Angus wouldn’t look away from me. I had no choice but to meet his eyes and edge closer to him, pretending I wasn’t scared by how he was looking at me—like he now had a different opinion of me. I had something on the Lost Kids, discovering them disobeying Novak like this, but it didn’t compare with what I was doing. How in the world could I have been so stupid?
“Julia,” Paul said, surprised. The four Lost Kids paused, waiting to see how Angus handled me. They were wondering if they still needed to be angry with me. What was the point? They were back to doing what they wanted to do. None of them besides Angus had seen me all over John.
“Hi,” I heard myself shout, doing my best to pretend Angus hadn’t seen what he’d seen.

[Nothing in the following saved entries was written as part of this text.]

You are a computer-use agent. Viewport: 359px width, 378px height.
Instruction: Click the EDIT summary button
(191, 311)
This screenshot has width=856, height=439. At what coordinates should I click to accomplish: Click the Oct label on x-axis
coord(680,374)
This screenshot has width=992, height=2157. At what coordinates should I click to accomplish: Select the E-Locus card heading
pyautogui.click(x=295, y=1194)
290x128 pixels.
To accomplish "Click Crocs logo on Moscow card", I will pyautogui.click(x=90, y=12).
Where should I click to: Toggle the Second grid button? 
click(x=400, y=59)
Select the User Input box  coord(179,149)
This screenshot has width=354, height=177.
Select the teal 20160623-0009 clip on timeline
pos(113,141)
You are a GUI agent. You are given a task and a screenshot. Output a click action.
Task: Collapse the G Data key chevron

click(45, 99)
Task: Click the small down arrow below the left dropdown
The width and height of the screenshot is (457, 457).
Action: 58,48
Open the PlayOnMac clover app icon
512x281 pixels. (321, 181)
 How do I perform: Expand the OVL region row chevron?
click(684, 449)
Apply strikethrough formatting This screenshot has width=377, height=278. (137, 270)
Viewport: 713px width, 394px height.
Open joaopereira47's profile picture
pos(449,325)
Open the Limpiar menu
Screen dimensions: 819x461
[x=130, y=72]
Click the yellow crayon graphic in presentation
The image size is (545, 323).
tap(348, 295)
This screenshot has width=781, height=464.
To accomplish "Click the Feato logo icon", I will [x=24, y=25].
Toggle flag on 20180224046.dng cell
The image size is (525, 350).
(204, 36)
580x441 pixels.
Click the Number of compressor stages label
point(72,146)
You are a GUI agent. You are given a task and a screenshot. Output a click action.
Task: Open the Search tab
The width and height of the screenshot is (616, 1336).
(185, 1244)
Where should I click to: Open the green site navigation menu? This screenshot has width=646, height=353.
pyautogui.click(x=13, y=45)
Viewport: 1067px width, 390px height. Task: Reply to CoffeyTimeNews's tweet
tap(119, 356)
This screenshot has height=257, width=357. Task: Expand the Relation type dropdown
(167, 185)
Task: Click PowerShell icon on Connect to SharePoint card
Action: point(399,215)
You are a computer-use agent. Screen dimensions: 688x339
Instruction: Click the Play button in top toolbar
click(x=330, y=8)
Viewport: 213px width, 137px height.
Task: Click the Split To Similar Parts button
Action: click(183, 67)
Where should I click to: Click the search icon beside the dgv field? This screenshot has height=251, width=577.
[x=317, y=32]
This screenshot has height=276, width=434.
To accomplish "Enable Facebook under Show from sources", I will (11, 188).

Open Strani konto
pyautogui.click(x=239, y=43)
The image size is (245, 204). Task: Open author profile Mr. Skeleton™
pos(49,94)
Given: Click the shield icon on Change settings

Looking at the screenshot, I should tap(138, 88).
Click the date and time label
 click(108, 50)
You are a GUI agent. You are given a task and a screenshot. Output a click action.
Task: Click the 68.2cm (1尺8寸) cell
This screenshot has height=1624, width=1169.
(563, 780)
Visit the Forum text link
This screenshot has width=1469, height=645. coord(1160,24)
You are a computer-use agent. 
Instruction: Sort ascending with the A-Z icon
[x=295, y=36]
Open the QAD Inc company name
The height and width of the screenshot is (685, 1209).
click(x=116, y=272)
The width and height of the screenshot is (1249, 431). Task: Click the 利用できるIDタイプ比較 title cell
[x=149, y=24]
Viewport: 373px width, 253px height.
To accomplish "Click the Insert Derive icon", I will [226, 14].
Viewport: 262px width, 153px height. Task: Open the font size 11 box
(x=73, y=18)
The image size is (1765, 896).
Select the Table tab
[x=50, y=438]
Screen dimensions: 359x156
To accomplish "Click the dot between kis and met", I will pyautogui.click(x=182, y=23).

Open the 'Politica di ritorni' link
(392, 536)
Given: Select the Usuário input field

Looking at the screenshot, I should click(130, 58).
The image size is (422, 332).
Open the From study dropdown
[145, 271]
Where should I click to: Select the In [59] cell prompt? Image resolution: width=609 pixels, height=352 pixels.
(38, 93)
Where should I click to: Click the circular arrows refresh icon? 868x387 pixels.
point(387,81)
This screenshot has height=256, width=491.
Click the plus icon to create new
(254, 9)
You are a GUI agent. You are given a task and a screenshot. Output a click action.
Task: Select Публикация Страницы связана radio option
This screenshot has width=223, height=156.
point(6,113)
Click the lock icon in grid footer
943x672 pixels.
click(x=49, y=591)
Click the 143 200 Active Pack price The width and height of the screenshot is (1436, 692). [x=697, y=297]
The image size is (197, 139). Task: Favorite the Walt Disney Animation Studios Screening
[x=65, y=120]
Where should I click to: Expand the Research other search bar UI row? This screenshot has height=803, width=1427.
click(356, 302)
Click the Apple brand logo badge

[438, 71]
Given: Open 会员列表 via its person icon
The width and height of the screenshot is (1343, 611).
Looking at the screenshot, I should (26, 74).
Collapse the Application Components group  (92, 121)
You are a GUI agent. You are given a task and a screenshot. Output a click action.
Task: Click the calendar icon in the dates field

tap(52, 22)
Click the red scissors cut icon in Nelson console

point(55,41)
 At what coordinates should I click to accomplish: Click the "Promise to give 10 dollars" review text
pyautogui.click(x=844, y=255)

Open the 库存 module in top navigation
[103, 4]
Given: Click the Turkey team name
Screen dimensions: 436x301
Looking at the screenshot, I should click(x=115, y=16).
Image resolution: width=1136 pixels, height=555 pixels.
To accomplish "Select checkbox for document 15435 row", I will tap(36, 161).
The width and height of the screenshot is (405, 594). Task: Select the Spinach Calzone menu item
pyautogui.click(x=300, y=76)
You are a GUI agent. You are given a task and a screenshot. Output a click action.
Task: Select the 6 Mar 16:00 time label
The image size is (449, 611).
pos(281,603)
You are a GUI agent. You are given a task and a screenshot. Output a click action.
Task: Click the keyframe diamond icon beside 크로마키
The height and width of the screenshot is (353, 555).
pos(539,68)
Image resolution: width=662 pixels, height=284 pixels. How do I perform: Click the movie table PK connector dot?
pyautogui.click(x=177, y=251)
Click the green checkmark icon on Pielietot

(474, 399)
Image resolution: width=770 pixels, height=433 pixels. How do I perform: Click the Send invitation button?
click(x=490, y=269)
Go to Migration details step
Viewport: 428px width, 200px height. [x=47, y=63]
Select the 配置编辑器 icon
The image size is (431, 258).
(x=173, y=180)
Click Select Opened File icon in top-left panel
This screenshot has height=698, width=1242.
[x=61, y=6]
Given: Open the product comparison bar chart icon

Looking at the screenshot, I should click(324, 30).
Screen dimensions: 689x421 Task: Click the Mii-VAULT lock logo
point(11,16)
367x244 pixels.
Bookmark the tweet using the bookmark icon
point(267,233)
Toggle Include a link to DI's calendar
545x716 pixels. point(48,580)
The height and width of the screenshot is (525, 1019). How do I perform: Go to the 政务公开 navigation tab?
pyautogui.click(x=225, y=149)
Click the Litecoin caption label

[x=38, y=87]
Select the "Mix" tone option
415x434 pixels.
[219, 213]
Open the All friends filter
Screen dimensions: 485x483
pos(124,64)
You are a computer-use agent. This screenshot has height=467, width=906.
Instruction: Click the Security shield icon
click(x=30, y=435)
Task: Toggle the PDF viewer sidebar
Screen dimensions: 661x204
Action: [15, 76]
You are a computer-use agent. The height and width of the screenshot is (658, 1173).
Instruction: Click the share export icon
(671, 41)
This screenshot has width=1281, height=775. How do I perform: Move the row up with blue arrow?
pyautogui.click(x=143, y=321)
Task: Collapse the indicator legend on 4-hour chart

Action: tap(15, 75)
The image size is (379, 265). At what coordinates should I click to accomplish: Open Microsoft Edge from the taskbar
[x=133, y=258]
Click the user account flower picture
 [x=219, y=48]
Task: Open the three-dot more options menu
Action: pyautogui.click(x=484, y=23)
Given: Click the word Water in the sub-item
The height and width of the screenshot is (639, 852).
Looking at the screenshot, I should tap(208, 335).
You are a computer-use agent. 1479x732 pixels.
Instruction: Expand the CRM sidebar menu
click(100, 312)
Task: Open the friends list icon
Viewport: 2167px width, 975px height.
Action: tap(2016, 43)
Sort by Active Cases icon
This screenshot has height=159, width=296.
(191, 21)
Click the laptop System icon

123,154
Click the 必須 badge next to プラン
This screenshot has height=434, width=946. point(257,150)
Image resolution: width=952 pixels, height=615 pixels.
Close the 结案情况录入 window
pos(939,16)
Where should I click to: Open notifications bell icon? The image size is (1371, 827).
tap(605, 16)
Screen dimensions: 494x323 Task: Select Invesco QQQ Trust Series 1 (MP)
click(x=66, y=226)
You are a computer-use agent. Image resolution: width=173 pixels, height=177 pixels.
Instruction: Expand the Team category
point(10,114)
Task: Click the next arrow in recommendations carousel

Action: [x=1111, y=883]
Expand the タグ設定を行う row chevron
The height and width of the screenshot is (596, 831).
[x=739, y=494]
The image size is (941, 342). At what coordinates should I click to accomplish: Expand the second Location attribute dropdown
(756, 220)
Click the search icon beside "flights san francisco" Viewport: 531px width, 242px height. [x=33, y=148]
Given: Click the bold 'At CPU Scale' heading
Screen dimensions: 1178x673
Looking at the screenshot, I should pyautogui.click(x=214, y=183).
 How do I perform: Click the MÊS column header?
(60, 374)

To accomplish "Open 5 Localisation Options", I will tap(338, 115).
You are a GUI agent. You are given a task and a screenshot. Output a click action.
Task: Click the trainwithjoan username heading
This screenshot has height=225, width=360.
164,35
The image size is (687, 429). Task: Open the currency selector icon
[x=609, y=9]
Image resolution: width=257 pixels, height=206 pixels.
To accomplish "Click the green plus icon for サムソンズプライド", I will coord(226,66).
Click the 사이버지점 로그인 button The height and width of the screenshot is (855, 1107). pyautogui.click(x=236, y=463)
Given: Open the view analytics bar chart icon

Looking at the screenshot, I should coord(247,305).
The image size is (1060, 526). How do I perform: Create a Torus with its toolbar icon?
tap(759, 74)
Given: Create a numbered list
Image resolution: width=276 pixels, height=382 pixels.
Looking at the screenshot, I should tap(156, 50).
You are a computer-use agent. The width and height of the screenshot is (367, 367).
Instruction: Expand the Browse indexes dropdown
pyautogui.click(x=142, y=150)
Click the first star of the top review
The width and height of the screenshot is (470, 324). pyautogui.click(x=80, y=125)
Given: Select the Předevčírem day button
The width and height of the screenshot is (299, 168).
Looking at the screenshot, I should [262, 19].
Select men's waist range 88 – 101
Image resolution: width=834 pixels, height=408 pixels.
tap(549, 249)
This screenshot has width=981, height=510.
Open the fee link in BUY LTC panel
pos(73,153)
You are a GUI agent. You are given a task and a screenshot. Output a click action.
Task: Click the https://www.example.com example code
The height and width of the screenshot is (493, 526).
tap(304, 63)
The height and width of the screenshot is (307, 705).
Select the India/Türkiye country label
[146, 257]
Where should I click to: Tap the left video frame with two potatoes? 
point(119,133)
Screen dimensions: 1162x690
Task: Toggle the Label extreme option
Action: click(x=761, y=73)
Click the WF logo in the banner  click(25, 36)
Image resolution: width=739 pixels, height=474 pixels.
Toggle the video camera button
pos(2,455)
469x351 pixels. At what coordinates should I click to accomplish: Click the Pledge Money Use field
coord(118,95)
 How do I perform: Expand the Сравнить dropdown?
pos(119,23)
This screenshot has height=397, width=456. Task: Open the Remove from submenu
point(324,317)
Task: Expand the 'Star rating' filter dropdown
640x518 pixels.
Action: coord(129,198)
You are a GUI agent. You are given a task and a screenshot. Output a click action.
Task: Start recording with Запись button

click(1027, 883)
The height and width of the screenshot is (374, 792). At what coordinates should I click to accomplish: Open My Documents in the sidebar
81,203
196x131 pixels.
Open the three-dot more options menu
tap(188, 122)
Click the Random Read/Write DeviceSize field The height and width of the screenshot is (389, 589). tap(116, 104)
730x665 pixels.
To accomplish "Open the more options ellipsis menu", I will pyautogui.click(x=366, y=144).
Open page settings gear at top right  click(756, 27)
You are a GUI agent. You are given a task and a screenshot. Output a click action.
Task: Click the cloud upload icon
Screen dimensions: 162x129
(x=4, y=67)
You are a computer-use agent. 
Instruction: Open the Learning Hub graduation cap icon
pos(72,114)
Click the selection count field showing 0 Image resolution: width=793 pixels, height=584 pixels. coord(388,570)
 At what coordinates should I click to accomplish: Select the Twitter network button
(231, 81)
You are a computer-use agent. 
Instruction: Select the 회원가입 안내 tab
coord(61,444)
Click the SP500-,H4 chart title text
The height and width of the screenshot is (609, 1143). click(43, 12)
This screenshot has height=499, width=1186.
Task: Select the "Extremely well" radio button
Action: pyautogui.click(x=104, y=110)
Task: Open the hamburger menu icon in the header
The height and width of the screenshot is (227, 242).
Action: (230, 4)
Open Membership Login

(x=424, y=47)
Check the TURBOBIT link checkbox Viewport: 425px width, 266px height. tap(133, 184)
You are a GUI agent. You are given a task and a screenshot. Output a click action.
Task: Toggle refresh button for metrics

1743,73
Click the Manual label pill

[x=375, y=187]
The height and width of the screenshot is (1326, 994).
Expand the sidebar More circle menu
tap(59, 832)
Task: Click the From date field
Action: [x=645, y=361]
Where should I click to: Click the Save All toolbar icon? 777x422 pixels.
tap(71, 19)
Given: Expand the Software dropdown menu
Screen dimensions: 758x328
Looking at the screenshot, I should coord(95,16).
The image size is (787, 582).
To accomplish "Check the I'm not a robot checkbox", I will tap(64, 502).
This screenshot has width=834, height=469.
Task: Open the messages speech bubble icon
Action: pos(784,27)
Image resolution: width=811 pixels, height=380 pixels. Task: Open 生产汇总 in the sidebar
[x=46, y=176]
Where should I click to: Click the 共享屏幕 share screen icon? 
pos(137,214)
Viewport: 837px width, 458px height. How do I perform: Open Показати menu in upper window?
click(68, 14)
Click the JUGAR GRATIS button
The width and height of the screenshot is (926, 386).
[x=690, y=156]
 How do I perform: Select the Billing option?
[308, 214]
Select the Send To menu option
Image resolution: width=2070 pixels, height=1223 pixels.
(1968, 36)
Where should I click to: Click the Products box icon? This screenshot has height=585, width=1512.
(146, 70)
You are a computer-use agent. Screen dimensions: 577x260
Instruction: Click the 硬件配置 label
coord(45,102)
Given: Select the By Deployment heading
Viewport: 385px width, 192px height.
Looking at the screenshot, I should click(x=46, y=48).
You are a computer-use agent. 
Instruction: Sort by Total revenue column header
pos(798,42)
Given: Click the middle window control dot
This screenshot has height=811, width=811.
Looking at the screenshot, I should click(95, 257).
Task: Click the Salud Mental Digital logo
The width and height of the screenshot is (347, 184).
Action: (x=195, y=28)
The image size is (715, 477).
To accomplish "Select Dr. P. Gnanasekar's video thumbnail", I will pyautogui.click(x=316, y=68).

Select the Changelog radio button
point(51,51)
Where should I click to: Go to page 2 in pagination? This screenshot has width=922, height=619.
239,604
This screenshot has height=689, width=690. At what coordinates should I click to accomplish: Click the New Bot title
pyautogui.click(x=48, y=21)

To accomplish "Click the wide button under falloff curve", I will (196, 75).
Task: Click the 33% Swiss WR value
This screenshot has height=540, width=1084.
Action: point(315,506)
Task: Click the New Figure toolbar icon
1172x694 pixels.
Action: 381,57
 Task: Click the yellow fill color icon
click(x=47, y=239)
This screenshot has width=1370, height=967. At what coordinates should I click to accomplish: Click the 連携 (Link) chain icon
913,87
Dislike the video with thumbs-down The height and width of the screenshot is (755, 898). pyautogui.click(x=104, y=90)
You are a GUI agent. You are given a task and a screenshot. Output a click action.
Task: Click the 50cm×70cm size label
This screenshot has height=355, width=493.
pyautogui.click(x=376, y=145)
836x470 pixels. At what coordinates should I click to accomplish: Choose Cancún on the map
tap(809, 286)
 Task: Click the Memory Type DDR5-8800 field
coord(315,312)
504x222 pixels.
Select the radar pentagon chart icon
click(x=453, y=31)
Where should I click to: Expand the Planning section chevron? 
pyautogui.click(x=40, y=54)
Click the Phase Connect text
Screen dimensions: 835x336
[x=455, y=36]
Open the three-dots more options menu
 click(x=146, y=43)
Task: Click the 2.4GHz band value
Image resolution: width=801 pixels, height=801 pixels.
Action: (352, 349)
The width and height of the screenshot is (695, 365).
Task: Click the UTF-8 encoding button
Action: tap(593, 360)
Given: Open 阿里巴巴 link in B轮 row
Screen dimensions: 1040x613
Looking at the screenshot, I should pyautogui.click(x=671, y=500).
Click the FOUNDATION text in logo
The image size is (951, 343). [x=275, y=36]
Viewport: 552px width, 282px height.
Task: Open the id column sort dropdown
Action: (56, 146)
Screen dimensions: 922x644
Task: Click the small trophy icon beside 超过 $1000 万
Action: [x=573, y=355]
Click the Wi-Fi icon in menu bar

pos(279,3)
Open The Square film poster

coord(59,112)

The jostle and the murmur of the crowd made it hard to have a conversation. “What are you doing here?”
Why wasn’t Angus saying anything? I could feel John watching me, and I prayed he’d stay back in the crowd. Of course the boys would recognize John from Barton Springs. The crowd started to move again. More people filled in the space between the Lost Kids and me.
It wasn’t like Angus to be quiet, and it was scaring me even more than if he acted like he was having a field day with my dirty secret. Did he not hear my question? After a long moment he spoke. “Same thing you’re doing. Not following the dictator’s orders.” Angus looked over my shoulder. Shit.
John was next to me and then in front of me, aggressively moving face-to-face with Angus.
“I know you,” Angus said to him.
“I know you,” John said right back. “You’re the asshole who lied to the police about me. Thanks. I appreciated that.”
“You’re more than welcome.” What the hell? They stood looking at each other, and while I knew they weren’t going to fight, something was going on. The other Lost Kids watched this outsider, taller by a few inches, stand up to Angus. They simultaneously moved in closer.
And then the craziest thing happened. Angus turned away first. “Bye, Julia,” he said. He raised his eyebrows at me. “Have fun.”